Klaus.cz






Hlavní strana » English Pages » Speech of the President of…


Speech of the President of the Republic at the Constitutional Court Proceedings on the Lisbon Treaty

English Pages, 25. 11. 2008

Mr. Chairman and judges of the Constitutional Court,

I am at this hearing because the Constitutional Court asked me to present my viewpoint on the proposal made by the Senate of the Czech Republic Parliament to have the Lisbon Treaty, modifying the Treaty on the European Union and the Treaty Establishing the European Community as agreed in Lisbon on 17 December 2007, examined in order to assess whether or not it is compatible with the Czech Republic’s Constitution. 

At the beginning, I would like to emphasize that I am well aware that the arguments that are the most relevant for the decision of the Constitutional Court are legal arguments. I will concentrate on these arguments in my speech. 

However, it is evident that we must not lose sight of the wider context. If this treaty comes into force, the international position as well as internal conditions within our state will change. Also the influence of our country on the decisions of the European Union will be weakened. All this would change the terms of our membership, which were approved by our citizens in the referendum on the EU Accession Treaty.
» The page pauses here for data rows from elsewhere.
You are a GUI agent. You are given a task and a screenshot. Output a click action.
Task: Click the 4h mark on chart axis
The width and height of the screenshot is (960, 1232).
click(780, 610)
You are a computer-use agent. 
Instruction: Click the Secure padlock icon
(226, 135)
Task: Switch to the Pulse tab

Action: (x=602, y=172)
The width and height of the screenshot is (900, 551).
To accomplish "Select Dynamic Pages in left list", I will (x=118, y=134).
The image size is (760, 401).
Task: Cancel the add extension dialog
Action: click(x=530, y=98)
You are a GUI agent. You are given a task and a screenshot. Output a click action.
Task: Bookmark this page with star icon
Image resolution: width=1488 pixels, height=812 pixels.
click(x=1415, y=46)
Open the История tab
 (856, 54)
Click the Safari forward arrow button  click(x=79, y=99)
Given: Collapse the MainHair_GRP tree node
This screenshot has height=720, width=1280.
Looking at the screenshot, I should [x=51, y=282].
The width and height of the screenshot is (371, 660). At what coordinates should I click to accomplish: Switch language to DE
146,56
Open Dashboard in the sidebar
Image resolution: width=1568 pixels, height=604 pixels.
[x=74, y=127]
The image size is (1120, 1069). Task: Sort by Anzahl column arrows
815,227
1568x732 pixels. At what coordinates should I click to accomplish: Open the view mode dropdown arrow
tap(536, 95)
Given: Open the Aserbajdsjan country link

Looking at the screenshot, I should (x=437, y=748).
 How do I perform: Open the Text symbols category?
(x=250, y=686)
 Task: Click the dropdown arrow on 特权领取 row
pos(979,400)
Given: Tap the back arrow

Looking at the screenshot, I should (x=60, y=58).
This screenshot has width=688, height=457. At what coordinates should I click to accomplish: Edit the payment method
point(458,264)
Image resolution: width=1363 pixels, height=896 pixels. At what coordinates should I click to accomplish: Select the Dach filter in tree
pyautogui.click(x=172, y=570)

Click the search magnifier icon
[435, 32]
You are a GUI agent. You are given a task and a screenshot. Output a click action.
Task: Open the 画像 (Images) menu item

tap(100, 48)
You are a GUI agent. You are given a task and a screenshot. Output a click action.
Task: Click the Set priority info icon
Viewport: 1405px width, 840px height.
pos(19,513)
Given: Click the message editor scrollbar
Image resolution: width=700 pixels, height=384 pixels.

The democratically established authorities of our state will be deprived of the right to decide on many areas of public life and this administration will be turned over to EU authorities which are not subjected to sufficient democratic control. In addition, European Union authorities will be allowed to expand their own competences over life in our country and its citizens at their will, even without our consent.

Our decision on such crucial issues such as the Lisbon Treaty therefore must not be guided by foreign pressure or the momentary short-term interests of some of our politicians. It must not be guided by naive illusions about international politics, which have failed us repeatedly in the past. The decision on the Lisbon Treaty will not be binding just for now or only for a few years. It will bind future generations. Therefore I consider these proceedings of the Constitutional Court a key event in its history. This decision of yours will probably be the most important decision you will ever have to make.

I expect you to explicitly react to my statement of June this year. I am not going to repeat it here, but I believe we should at least briefly sum up those questions of mine that I raised and that I still consider important: 

First; Would the Czech Republic – if the Lisbon Treaty came into force – still be a sovereign, democratic and legally consistent state? 

Second; Would the Czech Republic still be a member of the international community with full rights, able to abide fully and independently by its obligations arising from international law?

Third;  Would the European Union remain an international organisation or would it become a federal state (or an entity of any other name with the characteristic attributes of a federal state), and does our Constitution allow the Czech Republic to become part of such a state?

Your clear and unequivocal response to these questions is a necessary prerequisite for the Czech Republic to be able – in the hypothetical case that the Irish would change their decision in the future – to proceed with the ratification of the Lisbon Treaty. 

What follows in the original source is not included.